BIRMINGHAM, Ala. (CN) – The parents of a former University of Alabama student sued the school and the Tuscaloosa, Alabama sheriff's department over their handling of the reported rape by their daughter, who later committed suicide.
In a federal complaint filed July 2, Michael and Cynthia Rondini say their daughter Megan, a pre-med student at the university, was raped during her junior year by defendant Terry Bunn Jr., who she met in a local bar.
The Rondini's say Megan either became drunk or was drugged because she has gaps in her memory about the evening, but at some point, she was taken by Bunn in his white Mercedes to his home.
They say Megan repeatedly asked Bunn to take her back to her friends, but he refused and once inside his house, he demanded that she get on his bed.
The complaint states that after forcibly performing oral sex on Megan, Bunn “placed his hands on her hips, held her down, and forced himself inside her vagina.” Bunn sexually attacked, abused and assaulted Megan for 30 minutes against her will before passing out on his bed.
At this time, the complaint states that Megan became “frantic” because she realized that Bunn had locked the bedroom door. Megan sent texts to several friends telling them of her “terrifying” situation and begging for help. Megan escaped by crawling through a window onto the roof and jumping to the ground, where she waited for a friend to pick her up.

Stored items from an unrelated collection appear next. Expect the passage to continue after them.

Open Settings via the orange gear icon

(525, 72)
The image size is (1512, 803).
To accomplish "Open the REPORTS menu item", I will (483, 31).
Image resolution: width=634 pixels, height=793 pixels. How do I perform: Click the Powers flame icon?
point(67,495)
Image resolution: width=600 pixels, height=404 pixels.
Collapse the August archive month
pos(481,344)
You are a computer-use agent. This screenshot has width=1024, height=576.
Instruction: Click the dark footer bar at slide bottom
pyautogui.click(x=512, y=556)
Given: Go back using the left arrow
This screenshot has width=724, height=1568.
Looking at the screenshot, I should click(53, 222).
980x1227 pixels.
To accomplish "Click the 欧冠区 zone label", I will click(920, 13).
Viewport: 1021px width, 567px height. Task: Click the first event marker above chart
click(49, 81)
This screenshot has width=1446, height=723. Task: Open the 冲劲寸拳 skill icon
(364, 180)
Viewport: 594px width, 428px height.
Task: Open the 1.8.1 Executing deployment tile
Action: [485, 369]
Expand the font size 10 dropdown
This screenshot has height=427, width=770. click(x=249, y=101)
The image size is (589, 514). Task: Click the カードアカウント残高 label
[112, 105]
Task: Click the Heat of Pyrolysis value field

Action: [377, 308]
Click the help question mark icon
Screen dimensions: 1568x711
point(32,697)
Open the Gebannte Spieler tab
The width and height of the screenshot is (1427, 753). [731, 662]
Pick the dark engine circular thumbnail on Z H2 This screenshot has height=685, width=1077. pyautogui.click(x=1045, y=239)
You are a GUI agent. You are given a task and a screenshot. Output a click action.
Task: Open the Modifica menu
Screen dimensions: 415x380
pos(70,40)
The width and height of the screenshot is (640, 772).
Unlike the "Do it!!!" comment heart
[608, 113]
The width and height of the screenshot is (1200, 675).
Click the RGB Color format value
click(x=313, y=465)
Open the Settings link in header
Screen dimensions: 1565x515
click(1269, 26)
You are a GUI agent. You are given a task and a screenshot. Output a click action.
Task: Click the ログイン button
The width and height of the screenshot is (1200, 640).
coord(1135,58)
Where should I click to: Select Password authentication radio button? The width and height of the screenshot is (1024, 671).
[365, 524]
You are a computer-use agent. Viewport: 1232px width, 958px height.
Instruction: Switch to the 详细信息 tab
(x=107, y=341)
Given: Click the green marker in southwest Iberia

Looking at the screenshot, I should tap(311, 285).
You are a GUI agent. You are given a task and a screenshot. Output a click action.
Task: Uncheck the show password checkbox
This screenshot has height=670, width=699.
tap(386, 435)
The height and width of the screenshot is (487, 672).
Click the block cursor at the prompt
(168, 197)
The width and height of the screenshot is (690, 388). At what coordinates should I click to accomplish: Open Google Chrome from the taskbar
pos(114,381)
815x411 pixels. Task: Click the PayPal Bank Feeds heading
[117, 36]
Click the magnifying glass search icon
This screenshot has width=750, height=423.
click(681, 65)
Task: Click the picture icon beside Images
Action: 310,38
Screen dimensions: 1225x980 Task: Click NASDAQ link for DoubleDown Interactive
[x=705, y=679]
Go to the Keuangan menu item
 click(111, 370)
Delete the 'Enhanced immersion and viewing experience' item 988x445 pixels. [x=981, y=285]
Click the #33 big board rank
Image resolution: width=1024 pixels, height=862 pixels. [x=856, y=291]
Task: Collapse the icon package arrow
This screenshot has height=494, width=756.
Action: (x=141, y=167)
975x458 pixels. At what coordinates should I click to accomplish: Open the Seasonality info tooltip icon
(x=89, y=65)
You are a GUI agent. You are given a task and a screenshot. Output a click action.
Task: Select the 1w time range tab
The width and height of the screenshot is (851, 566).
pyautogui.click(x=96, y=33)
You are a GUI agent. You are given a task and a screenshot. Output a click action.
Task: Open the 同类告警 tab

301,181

According to the complaint, Megan called her parents in the early hours of the morning telling them about the attack. Megan’s mother immediately got in her car to drive from Texas to Tuscaloosa while her father contacted the Women and Gender Resource Center at the university to make sure an advocate would be available to assist his daughter when she arrived at the hospital. An advocate did meet Megan at the hospital, but “abandoned” her while she was still being questioned by police officers.
The complaint states that Megan did everything she was supposed to do in reporting the rape because rather than going home to eat, sleep or bathe, she went to the hospital for a rape kit and to give a urine sample. Both items were delivered to the Tuscaloosa Sheriff’s Department to be used during their investigation.
However, according to the complaint, these items were never sent for testing to the forensic lab despite the fact that Megan “exhibited multiple signs that she had been a victim of a drug facilitated sexual assault.”
The only evidence gathered from the investigation, says the complaint, was that Megan tested positive for a sexually transmitted disease that she got from Bunn.
The complaint claims the rape was never fully investigated because Bunn comes from a wealthy, influential Tuscaloosa family who were major financial supporters of the University.
The young woman's parents says defendant investigator Adam Jones, who interviewed Megan, focused on irrelevant questions unrelated to the sexual assault and he did not take any notes during the interview.
They say Jones treated Megan as a crime suspect when she told him that after she escaped from Bunn’s home, she took $3 from his car in case she needed to take a taxi and a pistol “for safety.”